I had tried this before, but seemingly the logic was sometimes triggering on loops where this was incorrect (the pattern matching wasn't particular enough).
IIRC, ended up disabling the logic as the entry-side test doesn't usually have much impact on the overall running time of the loop.
It was similar to loop unrolling:
Turning "for(i=0; i<3; i++) { x }" into 3 copies of 'X' with a constant for 'i' isn't that hard, in itself. Harder problem is verifying the absence of any wacky control flow or modification of 'i' within the loop body.
Though, I guess in theory one could add some more generic AST walking "InferCheckForProhibitedAction()" type function, probably with a structure that describes some categories of prohibited actions (say, disallowing 'break', 'continue', 'goto', or any assignment to 'i').
In the past, I had dealt with some similar cases by generating specialized sets of AST-walking infer-whatever functions; but this strategy doesn't scale very well.
In my BS2 language, I had instead used 'static' to explicitly request loop unrolling.
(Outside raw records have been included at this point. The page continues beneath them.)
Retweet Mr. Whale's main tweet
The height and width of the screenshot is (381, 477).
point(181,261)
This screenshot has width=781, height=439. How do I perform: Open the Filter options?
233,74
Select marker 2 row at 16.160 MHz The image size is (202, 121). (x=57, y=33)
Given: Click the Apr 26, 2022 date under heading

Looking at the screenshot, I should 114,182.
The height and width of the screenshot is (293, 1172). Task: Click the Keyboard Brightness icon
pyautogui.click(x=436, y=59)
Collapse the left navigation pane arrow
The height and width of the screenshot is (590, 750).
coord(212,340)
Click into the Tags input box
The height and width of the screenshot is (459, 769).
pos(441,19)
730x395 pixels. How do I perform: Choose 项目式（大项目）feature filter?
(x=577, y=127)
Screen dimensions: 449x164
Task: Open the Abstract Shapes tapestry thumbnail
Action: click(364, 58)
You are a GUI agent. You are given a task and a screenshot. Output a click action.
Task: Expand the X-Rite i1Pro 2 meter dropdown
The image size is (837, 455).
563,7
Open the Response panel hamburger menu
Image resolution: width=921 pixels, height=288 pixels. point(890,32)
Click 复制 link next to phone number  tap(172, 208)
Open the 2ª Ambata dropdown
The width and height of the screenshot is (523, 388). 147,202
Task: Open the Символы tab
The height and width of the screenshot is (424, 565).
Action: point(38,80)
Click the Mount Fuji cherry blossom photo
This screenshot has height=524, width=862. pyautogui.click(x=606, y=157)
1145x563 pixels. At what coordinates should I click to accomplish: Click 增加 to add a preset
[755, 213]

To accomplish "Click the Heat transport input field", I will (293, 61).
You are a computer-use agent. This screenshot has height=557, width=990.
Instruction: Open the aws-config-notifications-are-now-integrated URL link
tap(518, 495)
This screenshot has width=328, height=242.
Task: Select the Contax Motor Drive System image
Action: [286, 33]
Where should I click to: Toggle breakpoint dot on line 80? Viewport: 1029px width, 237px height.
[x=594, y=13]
Say, "static for(i=0; i<3; i++) { x }", where in this case the compiler doesn't have to infer anything to unroll the loop.
Kinda similar reasons for why BGBCC mostly lacks function inlining.
Though, IIRC, I did add a limited form of inlining for functions matching the pattern:
   type foo(args)
   { return expr_clean; }
Where an expression is "clean" if it can be verified to not have any potential side effects (and no function calls or explicit memory accesses).
While, say, "foo->x" or "*ptr" by themselves are unlikely to have direct side-effects, they can have side effects if the address is invalid.
Say, "if(ptr && *ptr)", the conditional expression can't be considered clean because the RHS depends on ptr being non-NULL.
Whereas: "if((x>0) && (x<10))", the conditional expression could be considered as clean (say, in this case, allowing the && to be turned into a bitwise operation).
Though, in the BGBCC frontend stages, it adds &&& and !&&& virtual operators to reflect cases where && has been turned into a boolean bitwise operator (can't use & as this would cause semantic ambiguity).
In the backend, the final operation will use normal bitwise AND, since this distinction is no longer relevant by the time it reaches 3AC form.
Where, as I can note, it is often faster to turn these sorts of compound-conditionals into bitwise operations with a single branch at the end, rather than use multiple branch operations.
So, in this case, the && and || short-circuit behavior is more limited to cases where:
The expression is unclean;
Or, the expression has exceeded a sensible size-limit (in which case short-circuiting semantics may be faster).
Is a minor annoyance with plain RV64 as it lacks some of the operations needed to do this well. I had added a few instructions via jumbo prefixes:
   SEQ, SEQI, SNE, SNEI, SGE, SGEI, STST, STSTI, SNTST, SNTSTI
Which, overload the SLT/SLTI base operation with extended opcode.
Where:
   SLT : Rn = Rs< Rt
   SGE : Rn = Rs>=Rt
   SEQ : Rn = Rs==Rt
   SNE : Rn = Rs!=Rt
   STST : Rn = (Rs&Rt)!=0;
   SNTST: Rn = (Rs&Rt)==0;
Where, say, to otherwise mimic SEQ and SNE in RV64, one needs, say:
   SEQ:
   SUB   Rs, Rt, R5
   SLTUI R5, 1, Rn
   SNE:
   SUB   Rs, Rt, R5
   SLTU R5, 1, R5
   XOR   R5, 1, Rn
So, the jumbo-form encodings still come out ahead.
In BJX2, these exist as 32-bit encodings (CMPxx).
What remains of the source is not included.